====== Selection ======
When I saw Jim Frey at the Hall of Fame in 2005, for the first time in more than a decade, he pointed his finger at me and laughed.

Well, at least he was laughing.

Invited to Cooperstown by Ryne Sandberg, he uttered the same words then that he had in October 1991 when he was relieved of his duties as general manager of the Cubs.

“Congratulations,” Frey said. “You got us all fired.”

Hardly my intention, Frey had long since absolved me of blame.

We had the conversation again in 2014 when his friend of 70 years, Don Zimmer, died, but last summer when we spoke it was mostly about golf, and how he continued to push his bag down the fairway, how he loved being outside on a weekend morning with his friends.

It would be his last summer of golf. Jim Frey died Sunday at the age of 88, another baseball lifer who accomplished so much.

A terrific player himself — winning two batting titles in the minors — Frey and Zimmer became teammates in Knothole Baseball when they were 13 years old in Cincinnati.

Only Zimmer would reach the majors as a player, and later become Frey's third base coach when the Cubs won their first title of any kind in 39 years in 1984. As GM of the Cubs, Frey hired Zimmer to manage the club, the pair again winning a division title with “The Boys of Zimmer” in 1989.

Both would say it was their greatest year ever in baseball.

“We did everything together, even started dating our wives at the same time, and still married to the same girls,” Frey said in 2014. “We worked well together because we were friends. Also, I had been a manager and as GM I never told (Zimmer) what to do as manager.”
======
• [Aim 1]: For each statement below, say whether the piece on Jim Frey agrees with it, answering yes or no and quoting the deciding words. (a) Frey and Zimmer became teammates at age 13 in Cincinnati. (b) Frey reached the major leagues as a player. (c) Frey died at the age of 90.
• [Aim 2]: In the piece on Jim Frey, who invited Frey to Cooperstown in 2005?
• [Aim 3]: Write the next few paragraphs of the piece on Jim Frey, picking up after its final quotation.
The entries that come next are separate material from the piece on Jim Frey.
====== Rows ======
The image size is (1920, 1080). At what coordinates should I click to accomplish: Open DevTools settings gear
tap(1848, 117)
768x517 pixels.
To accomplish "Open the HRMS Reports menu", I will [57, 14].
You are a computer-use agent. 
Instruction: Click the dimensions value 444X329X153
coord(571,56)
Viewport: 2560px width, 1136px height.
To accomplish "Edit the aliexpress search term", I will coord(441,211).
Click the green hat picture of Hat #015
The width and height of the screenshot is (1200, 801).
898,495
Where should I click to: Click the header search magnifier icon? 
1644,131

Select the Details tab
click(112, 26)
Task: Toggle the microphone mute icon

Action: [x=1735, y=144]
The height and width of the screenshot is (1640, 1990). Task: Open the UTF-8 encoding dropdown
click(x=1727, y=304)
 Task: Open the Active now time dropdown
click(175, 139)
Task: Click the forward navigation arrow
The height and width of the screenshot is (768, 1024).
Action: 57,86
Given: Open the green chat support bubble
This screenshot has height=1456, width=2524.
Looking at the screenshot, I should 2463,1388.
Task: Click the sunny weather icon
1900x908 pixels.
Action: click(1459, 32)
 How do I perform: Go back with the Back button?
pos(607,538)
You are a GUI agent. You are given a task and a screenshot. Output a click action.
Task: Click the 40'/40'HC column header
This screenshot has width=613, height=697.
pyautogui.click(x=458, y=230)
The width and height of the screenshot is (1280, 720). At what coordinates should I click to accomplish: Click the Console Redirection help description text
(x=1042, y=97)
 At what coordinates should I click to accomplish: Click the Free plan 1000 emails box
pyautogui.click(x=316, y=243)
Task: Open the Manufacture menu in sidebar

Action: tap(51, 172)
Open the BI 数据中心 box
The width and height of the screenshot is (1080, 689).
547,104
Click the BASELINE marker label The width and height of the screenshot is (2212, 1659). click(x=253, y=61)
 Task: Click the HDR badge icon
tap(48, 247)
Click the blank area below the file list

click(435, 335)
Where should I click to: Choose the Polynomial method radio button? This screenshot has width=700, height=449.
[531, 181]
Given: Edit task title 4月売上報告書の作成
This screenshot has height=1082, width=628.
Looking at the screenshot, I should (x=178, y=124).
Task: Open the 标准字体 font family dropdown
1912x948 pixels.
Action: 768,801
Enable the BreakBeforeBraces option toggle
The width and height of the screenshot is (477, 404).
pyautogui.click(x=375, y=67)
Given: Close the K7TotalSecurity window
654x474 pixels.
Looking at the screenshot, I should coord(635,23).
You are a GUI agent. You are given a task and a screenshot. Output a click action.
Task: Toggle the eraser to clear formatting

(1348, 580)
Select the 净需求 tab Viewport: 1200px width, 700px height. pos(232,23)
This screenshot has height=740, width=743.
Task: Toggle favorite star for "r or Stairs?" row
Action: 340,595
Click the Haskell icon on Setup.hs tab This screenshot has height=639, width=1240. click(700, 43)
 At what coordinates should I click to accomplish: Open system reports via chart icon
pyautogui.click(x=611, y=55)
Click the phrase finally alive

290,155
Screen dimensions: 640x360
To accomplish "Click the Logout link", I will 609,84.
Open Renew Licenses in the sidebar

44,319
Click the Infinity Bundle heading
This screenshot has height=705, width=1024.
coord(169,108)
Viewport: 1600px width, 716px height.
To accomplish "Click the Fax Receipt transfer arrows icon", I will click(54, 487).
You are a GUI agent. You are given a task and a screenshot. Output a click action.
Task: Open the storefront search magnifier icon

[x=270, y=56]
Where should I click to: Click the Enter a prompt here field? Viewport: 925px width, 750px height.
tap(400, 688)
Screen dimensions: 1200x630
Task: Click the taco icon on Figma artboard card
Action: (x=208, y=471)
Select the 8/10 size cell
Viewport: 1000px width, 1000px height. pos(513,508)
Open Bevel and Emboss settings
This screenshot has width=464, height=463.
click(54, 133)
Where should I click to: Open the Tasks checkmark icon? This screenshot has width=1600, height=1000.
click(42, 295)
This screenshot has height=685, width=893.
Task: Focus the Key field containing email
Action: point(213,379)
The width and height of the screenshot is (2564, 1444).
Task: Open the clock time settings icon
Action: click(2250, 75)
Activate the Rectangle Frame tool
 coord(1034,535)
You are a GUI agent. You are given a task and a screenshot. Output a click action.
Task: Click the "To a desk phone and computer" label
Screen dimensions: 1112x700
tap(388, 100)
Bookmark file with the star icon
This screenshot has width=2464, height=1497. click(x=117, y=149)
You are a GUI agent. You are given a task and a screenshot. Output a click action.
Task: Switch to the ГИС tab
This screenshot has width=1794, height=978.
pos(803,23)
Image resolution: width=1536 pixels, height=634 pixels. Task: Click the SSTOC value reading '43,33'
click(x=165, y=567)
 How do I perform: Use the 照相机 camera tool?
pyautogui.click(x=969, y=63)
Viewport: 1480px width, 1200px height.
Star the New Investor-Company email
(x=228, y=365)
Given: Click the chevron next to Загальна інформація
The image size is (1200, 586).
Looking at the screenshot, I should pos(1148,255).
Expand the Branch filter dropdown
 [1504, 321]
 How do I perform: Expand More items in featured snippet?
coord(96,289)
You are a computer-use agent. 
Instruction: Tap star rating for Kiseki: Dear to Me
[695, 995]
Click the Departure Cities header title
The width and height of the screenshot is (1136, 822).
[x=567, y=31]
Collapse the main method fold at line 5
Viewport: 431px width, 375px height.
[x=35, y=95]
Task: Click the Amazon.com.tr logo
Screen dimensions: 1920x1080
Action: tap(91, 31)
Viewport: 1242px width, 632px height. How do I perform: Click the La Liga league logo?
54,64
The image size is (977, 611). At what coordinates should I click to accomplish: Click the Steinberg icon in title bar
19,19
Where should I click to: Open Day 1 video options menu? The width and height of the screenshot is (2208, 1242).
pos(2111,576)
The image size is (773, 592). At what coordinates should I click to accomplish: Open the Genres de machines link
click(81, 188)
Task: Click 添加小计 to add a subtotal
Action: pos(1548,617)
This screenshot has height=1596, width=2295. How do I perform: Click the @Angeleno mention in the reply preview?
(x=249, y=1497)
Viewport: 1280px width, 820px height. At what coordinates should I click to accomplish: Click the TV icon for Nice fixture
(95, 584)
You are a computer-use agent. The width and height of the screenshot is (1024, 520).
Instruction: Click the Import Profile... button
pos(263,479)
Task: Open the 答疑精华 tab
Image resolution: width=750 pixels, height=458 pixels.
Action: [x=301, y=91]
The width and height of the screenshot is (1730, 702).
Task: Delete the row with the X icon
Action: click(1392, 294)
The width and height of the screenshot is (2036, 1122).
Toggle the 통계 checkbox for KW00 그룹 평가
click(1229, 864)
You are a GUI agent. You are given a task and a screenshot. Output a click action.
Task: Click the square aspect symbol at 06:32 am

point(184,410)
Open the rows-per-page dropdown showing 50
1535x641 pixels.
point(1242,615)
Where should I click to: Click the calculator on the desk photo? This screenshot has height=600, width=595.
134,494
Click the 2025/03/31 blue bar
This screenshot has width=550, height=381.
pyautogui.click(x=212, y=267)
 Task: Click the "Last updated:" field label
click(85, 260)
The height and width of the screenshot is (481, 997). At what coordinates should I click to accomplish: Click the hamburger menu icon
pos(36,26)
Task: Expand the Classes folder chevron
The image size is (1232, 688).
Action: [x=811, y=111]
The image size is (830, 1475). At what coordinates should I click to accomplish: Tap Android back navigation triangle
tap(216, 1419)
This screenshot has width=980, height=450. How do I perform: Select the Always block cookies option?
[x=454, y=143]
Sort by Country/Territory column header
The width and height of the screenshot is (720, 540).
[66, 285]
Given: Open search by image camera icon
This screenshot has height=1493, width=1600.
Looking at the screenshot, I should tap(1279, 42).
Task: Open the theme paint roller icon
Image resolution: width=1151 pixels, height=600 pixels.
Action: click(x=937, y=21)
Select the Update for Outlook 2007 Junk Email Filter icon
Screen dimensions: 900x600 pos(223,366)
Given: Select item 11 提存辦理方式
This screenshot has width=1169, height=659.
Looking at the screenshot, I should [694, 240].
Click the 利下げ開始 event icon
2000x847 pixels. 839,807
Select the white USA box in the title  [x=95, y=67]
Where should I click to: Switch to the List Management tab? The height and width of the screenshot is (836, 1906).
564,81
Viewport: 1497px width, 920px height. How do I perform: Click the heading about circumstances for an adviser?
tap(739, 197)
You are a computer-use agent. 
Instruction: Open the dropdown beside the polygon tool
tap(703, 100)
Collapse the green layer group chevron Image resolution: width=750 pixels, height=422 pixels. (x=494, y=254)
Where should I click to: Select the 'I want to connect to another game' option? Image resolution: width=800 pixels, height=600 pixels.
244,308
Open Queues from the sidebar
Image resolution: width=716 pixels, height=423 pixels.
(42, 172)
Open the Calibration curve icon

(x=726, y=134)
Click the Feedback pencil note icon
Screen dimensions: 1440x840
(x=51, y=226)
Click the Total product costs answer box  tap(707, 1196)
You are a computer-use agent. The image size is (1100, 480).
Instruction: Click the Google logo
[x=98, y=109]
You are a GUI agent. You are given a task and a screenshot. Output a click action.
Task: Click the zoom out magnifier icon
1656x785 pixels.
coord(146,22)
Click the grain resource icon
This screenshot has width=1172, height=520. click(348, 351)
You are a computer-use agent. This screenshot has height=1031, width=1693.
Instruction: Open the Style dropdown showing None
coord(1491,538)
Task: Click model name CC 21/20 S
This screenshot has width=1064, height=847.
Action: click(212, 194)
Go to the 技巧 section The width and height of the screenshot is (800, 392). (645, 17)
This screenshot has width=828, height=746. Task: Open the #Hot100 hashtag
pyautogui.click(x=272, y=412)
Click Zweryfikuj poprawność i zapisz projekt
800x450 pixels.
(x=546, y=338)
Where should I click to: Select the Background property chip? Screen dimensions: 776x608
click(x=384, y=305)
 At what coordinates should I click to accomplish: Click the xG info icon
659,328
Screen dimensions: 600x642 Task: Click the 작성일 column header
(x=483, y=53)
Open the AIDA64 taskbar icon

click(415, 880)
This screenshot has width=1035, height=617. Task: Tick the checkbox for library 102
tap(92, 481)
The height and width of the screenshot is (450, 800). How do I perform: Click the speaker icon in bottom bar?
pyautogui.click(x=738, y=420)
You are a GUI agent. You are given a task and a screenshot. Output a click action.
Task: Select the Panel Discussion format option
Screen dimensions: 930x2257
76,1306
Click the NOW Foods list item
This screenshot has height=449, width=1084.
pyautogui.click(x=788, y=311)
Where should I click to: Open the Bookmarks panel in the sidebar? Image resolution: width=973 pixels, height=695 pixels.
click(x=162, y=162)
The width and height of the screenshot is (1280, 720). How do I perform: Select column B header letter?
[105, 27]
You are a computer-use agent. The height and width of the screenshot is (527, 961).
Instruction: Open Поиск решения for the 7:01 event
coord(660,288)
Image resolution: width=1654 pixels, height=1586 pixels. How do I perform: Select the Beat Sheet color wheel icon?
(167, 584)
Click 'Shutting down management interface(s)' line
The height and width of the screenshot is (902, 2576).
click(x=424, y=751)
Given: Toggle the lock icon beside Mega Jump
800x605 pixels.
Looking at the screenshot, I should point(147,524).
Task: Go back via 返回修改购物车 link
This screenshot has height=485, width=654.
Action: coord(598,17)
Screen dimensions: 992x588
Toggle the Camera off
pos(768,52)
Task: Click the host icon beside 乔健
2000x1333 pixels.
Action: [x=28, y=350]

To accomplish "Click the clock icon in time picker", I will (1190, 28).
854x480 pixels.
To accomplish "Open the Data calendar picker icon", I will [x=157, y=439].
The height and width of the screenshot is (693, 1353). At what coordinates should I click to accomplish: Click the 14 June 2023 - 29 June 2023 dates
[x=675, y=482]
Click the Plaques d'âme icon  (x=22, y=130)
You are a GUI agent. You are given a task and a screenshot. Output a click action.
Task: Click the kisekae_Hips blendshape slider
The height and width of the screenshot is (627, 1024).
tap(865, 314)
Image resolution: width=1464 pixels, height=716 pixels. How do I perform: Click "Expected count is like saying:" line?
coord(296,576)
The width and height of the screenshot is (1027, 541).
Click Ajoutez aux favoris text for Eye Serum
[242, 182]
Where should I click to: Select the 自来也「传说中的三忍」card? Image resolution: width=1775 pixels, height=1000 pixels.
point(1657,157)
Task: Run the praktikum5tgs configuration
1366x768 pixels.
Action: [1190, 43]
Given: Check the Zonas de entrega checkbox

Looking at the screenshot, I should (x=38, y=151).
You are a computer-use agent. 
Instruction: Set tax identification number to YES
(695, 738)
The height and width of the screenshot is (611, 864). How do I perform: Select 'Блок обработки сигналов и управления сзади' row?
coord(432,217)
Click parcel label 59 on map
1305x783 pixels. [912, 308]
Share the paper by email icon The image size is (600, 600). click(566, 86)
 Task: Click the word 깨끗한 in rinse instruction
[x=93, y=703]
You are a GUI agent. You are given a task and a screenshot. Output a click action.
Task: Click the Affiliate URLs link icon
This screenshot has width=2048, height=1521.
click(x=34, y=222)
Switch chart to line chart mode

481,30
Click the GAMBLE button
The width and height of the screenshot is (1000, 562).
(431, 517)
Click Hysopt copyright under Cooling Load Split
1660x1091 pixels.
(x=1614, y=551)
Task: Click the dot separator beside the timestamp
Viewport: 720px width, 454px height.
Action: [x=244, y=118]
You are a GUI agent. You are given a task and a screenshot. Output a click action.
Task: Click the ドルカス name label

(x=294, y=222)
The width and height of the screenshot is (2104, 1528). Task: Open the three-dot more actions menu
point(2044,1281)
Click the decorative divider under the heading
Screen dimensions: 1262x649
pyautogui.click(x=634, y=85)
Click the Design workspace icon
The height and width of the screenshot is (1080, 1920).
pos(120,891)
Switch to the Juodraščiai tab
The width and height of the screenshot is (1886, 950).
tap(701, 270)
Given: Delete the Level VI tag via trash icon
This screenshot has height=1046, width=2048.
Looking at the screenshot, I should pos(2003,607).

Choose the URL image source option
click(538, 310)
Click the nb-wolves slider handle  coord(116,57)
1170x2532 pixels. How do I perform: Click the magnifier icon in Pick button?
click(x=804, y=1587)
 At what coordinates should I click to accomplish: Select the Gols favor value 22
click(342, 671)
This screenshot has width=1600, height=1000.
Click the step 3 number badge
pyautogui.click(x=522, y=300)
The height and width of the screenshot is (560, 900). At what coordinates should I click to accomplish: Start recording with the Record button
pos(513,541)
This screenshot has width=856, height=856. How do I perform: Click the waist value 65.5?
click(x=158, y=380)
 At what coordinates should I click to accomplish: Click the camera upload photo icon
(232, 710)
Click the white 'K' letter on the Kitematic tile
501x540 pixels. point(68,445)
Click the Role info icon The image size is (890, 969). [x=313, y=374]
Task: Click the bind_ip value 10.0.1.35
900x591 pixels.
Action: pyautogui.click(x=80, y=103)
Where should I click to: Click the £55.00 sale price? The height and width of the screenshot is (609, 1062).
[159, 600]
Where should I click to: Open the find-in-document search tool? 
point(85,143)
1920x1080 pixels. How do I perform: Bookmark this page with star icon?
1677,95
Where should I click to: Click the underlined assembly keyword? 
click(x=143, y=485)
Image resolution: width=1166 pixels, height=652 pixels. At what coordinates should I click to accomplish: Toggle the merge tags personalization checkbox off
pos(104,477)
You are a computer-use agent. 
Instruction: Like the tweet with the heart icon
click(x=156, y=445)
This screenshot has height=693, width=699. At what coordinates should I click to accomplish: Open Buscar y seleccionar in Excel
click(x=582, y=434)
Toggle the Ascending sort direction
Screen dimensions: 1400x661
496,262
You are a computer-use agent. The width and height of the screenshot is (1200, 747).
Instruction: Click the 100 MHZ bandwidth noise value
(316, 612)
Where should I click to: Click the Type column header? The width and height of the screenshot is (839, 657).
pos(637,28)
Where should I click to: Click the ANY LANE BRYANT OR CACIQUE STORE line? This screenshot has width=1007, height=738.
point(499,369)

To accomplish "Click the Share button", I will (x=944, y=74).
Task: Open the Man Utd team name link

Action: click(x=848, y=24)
======
• [Result 1]:
(a) Yes: "Frey and Zimmer became teammates in Knothole Baseball when they were 13 years old in Cincinnati."
(b) No: "Only Zimmer would reach the majors as a player."
(c) No: "Jim Frey died Sunday at the age of 88."

• [Result 2]: Ryne Sandberg invited him.

• [Result 3]:
Among so many other baseball jobs over so many decades, Frey had been a hitting instructor in the Orioles' system for 10 years, was the Mets' batting coach for two seasons, won a pennant as manager of the 1980 Royals and a division as manager of the 1984 Cubs, spending a year in the Cubs' radio booth after being fired, before being named the Cubs' general manager.

And in 1991, I was sitting with Zimmer in Houston when I asked him about his contract situation, since he was in his final year. That wasn't unusual or a big deal in those days.

It was early May and Zimmer wasn't worried about 1992.

However, when I asked Cubs president Don Grenesko about it, he said Zimmer would be evaluated at season's end, just as would all in the organization.

Zimmer read that story, bristled at seeing the quote, marched up the stairs at Wrigley Field to Grenesko's office, threw the Daily Herald on Grenesko's desk and told the team president that if Grenesko didn't give him a “yes” or “no” by June 1, he would manage the rest of the 1991 season, but would not return in 1992 regardless of Grenesko's decision.

For many days and nights, Frey begged Zimmer to reconsider. He would not. Grenesko ordered Frey to fire Zimmer 10 days later in New York.

“The Tribune Co. told me if I didn't fire him, they would fire him,” Frey said in 2014. “They told me the same thing the year before, but this time I couldn't talk them out of it. Bad day for me, bad day for him, bad day for the Cubs.”

I was merely doing my job, but nevertheless stunned by the results. After the 1991 season disintegrated due to injuries and oddities, Grenesko, Frey and Zimmer replacement Jim Essian were all fired.

For years, Zimmer would begin every conversation with, “Thanks for getting me fired,” but he would ultimately insist that it was inevitable because of the Tribune Co.'s corporate culture that could never embrace Zimmer's style.

“We had so much fun working together, and winning together with the Cubs,” Frey said in 2014, breaking down in tears. “Don, to me, was a unique guy. His life was all baseball. He loved the game and he wanted it played a certain way. He had great respect for how things should be done in baseball.

“He lived his life the way he wanted to live it. I was privileged to have spent so much of my life with him.”

Those of us who worked or lived with Frey would pay the same tribute to him.

He was good at every job he had, though as a hitting coach he had few peers, and it was in spring training of 1984 that he changed the life — and career trajectory — of a kid named Ryne Sandberg.

It was his first year as manager of the Cubs and as Frey watched Sandberg hit each day, he began to ask questions.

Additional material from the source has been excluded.